Keyword, doc_value and analysis

Hi,

I am confused about keyowrd, doc_value and analysis.
I found two topics (/keyword-datatype-and-analysis/66359 and help-understanding-keyword-vs-not-analyzed/10374 ) on this subjet but i am not able to understant if the answers of these topics answer to my point.

I understood that keyword are stored as doc_values and that doc_values are not analysed. This is why they can be used as filter or in all operations for which Fielddata are needed.

But it is possible to do a search query of type match on keyword and such queries are analyzed. So how it is possible if keywords are not analyzed ?

This is running quite wheel and i do not understand how.

PUT test
{
"mappings" : {
"doc" : {
"properties" : {
"category" : {
"type" : "keyword"
}
}
}
}
}

PUT test/doc/3
{
"category":"management"
}

GET test/_search
{
"query":
{
"match": {
"category": "bugs"
}
}
}

Thanks for any explanations on this subject.

By the way, how to format code on this forum ?

1 Like

Elasticsearch creates multiple datastructures out of the documents that you index. One of those datastructures is the inverted index. Both text and keyword type string fields will get their values indexed in such an inverted index. The inverted index is what allows you to query those fields. Elasticsearch will use this datastructure for queries.

Another datastructure that gets created is those doc values. Doc values are used for operations like aggregations and sorting. Doc values are available for keyword fields, but not for text fields. This is why by default you can aggregate and sort on keyword fields but not on text fields. If you want to aggregate and sort on text fields you would have to enable fielddata. Fielddata is very similar to doc values, with the difference being that fielddata is created in-memory when needed, while doc values are stored on disk when you index your documents.

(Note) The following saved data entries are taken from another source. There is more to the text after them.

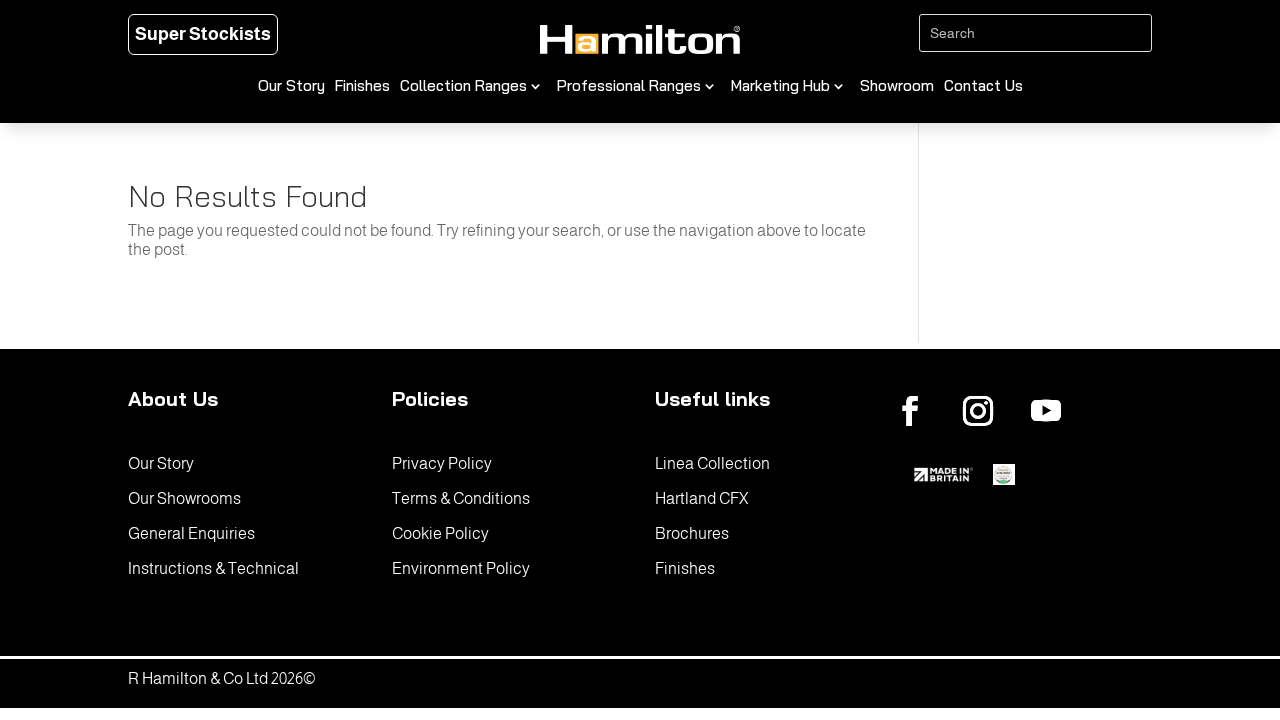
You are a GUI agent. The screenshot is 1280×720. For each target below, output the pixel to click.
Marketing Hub (780, 87)
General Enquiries (191, 533)
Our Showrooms (184, 498)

Now, how does text analysis play in to all this? Text analysis is the processing that Elasticsearch applies to text fields. By default, any value that you index as a text field will be lowercased and broken up into its individual words. For example a string like "New York" becomes new and york, and these two tokens will be put in the inverted index.

Whenever you query such a text field with for example a match query, Elasticsearch will apply the same analysis to your query string. It is this processing that allows you to case-insensitively search for the individual words new or york and find the document that contains the string "New York".

Text analysis is not applied to keyword fields. Whenever you index a string like "New York" in a keyword field, what Elasticsearch will put in the inverted index is the exact original string "New York". When you query that field, the query string will also not get analyzed and as a result, you will only be able to find this document if you query for the exact string "New York", capital N, capital Y and one space between those words.

If I were to summarize all this I would say: text fields are for full text searches (case-insensitive search on individual words, powered by text analysis), while keyword field are for sorting and aggregating.

(To format code on this forum you can use the </> button)

1 Like

Hi Abdon,

A great thanks for this whole and detailed explanation, I understood that keywords are stored in the inverted index without analysis, this is why it is possible to search on it but usual analysis is not performed neither on the keyword neither on the search query.

Thanks again.

This topic was automatically closed 28 days after the last reply. New replies are no longer allowed.